(Stored records)

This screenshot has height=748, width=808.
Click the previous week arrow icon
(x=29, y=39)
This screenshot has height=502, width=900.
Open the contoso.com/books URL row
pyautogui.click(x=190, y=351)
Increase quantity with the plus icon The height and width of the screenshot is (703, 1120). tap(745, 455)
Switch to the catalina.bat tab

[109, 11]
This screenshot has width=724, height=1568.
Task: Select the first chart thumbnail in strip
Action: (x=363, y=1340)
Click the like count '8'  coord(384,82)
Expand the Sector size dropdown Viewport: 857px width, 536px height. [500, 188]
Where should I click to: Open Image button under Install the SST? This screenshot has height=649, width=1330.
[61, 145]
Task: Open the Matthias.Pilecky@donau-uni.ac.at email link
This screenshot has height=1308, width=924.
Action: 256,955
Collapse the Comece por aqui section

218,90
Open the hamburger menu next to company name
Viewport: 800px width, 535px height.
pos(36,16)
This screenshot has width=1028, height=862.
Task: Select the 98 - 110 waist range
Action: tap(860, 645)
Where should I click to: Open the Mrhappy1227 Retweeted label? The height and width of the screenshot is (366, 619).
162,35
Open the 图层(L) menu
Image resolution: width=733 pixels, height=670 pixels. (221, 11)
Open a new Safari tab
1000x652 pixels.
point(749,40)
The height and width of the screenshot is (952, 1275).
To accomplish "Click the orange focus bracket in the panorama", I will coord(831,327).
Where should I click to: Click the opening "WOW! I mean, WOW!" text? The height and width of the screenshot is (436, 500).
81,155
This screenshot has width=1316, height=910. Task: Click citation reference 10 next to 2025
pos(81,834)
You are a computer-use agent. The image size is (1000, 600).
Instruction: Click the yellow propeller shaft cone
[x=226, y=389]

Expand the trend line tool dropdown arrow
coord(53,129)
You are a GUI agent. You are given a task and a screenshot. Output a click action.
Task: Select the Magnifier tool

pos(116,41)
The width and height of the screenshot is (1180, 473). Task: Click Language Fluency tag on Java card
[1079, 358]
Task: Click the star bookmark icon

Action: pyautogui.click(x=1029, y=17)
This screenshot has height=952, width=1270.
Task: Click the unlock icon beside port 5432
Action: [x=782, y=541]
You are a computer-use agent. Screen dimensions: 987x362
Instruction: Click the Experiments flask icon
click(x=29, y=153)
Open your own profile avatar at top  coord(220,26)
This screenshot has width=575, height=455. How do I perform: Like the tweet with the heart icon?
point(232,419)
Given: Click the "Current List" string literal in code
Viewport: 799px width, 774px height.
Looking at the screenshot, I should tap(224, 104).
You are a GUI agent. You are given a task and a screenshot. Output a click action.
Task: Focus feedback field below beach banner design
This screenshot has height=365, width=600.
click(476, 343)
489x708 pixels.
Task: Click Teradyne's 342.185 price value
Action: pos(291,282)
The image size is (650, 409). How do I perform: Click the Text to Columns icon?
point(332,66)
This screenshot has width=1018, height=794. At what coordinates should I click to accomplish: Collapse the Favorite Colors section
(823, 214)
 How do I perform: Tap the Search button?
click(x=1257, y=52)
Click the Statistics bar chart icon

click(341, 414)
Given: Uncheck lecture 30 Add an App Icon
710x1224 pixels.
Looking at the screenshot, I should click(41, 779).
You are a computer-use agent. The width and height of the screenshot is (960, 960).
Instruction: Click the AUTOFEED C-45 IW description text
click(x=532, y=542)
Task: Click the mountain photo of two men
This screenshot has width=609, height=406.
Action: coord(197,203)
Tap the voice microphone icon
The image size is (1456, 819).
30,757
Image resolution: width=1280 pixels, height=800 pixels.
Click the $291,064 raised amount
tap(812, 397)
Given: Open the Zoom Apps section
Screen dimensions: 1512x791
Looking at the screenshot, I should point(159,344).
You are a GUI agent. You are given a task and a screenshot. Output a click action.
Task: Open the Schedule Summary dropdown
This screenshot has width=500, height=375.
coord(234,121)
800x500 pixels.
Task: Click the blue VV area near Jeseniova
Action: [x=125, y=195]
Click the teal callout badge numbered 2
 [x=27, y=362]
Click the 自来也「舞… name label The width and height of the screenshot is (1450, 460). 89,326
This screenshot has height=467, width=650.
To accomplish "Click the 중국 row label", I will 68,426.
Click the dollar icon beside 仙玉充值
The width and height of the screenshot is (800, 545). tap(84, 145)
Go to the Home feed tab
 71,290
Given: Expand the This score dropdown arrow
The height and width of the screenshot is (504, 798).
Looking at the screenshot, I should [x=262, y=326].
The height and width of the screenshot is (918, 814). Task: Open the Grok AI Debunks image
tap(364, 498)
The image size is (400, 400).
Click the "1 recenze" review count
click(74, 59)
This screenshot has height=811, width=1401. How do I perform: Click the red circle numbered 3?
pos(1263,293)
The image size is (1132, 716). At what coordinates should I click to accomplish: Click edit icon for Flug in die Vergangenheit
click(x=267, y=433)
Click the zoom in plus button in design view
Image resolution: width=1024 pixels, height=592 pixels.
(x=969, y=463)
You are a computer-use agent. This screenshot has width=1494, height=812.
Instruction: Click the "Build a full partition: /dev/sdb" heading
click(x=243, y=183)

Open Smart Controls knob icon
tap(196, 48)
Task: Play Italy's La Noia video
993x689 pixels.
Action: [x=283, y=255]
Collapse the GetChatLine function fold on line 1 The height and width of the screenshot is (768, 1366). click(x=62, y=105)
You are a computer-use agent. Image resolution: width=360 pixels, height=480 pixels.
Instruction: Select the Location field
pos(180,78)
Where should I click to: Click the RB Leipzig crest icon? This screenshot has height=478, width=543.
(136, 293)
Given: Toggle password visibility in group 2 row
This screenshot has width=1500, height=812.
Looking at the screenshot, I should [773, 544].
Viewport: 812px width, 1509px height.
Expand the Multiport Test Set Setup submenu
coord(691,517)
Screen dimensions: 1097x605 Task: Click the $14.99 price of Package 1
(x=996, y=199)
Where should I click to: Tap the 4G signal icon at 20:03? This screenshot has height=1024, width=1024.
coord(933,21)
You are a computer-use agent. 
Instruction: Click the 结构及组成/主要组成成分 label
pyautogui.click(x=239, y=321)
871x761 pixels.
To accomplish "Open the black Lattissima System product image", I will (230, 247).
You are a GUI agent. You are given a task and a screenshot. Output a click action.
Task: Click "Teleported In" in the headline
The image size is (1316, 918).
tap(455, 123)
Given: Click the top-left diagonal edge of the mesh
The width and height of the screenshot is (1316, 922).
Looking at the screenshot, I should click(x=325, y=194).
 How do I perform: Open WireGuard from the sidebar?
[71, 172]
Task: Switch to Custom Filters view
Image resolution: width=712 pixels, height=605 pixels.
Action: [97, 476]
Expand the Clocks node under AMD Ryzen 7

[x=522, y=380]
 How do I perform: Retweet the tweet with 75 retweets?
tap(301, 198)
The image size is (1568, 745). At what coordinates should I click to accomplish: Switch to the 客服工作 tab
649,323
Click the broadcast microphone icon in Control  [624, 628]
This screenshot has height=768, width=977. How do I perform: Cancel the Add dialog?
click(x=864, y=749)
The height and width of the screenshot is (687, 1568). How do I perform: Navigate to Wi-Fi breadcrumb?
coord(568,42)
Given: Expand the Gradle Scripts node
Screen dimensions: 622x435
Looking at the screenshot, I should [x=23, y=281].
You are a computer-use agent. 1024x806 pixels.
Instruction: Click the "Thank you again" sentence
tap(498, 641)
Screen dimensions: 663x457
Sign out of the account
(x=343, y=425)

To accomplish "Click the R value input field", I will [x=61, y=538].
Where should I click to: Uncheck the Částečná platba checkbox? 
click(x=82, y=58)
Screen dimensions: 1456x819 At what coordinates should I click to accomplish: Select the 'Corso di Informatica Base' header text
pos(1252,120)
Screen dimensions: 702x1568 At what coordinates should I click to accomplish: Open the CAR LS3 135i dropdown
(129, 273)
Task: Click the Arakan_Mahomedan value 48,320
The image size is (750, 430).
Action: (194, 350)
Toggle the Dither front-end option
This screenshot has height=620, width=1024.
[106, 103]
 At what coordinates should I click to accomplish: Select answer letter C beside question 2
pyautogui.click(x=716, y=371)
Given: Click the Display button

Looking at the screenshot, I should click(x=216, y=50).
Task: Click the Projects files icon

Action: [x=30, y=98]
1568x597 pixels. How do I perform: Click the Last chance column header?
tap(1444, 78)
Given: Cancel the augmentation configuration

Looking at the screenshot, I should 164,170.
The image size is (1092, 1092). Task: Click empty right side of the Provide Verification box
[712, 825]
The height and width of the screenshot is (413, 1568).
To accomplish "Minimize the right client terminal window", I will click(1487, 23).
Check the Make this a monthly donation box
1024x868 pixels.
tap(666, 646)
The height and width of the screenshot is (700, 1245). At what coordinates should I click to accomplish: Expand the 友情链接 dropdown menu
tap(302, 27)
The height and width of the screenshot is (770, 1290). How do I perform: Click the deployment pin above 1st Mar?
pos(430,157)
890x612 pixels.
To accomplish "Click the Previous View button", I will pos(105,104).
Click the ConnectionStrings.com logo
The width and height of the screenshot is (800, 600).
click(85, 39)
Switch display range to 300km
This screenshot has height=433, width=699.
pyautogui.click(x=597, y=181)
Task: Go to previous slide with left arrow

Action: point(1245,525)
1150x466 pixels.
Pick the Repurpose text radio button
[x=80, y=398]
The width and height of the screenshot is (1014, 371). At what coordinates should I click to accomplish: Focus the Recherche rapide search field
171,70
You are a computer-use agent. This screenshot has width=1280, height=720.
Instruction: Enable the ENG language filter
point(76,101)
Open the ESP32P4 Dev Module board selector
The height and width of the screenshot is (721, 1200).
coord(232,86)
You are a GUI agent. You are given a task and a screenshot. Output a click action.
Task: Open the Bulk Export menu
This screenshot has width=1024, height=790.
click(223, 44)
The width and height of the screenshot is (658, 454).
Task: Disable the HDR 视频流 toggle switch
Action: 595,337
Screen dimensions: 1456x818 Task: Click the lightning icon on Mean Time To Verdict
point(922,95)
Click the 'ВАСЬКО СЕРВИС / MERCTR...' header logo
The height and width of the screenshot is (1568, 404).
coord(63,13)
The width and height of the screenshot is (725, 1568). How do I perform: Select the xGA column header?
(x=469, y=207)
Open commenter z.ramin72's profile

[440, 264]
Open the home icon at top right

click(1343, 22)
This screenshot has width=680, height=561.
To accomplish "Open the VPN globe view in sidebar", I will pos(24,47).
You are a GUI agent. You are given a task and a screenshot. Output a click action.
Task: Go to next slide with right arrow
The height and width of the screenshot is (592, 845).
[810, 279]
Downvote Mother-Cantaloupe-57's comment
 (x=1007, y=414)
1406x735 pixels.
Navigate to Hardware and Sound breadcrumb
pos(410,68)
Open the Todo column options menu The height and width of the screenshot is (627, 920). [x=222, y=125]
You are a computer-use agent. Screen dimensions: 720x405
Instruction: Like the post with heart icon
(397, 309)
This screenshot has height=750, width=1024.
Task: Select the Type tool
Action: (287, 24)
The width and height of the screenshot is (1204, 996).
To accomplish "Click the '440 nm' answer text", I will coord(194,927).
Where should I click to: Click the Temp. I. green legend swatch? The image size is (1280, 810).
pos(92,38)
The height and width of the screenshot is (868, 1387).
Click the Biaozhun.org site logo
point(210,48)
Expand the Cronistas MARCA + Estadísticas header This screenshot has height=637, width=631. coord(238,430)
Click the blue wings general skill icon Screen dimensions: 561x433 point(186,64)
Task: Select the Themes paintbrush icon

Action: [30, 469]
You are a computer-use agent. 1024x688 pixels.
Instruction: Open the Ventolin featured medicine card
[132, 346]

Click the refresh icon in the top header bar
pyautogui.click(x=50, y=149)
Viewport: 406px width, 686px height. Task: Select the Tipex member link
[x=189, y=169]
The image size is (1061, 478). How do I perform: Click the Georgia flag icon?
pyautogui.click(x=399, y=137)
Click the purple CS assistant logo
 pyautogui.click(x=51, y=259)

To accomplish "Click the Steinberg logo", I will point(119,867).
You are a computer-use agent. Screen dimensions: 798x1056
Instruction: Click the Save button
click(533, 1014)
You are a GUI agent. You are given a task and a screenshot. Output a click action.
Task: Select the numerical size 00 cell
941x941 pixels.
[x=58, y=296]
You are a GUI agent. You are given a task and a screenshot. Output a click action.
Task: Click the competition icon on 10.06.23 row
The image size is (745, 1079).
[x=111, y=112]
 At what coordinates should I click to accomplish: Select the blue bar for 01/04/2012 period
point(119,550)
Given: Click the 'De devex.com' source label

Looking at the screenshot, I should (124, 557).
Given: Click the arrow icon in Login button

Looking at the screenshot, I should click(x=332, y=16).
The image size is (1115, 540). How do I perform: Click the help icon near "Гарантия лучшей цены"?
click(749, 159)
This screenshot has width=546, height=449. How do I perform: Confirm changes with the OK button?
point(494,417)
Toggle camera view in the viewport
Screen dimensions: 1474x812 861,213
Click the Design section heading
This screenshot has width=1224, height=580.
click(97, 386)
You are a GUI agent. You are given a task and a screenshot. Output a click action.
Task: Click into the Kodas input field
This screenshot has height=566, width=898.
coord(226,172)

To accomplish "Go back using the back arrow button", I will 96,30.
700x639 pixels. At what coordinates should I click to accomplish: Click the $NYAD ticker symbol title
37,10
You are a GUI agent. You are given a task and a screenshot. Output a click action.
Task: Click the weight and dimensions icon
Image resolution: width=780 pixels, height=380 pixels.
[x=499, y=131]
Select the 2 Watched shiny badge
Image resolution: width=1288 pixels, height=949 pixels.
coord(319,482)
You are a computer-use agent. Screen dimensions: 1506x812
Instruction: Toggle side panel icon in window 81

▸ **Required work**
The answer consists of the lines above that include the word "microphone", each copied exactly.

▸ **Completed exercise**
Tap the voice microphone icon
Click the broadcast microphone icon in Control  [624, 628]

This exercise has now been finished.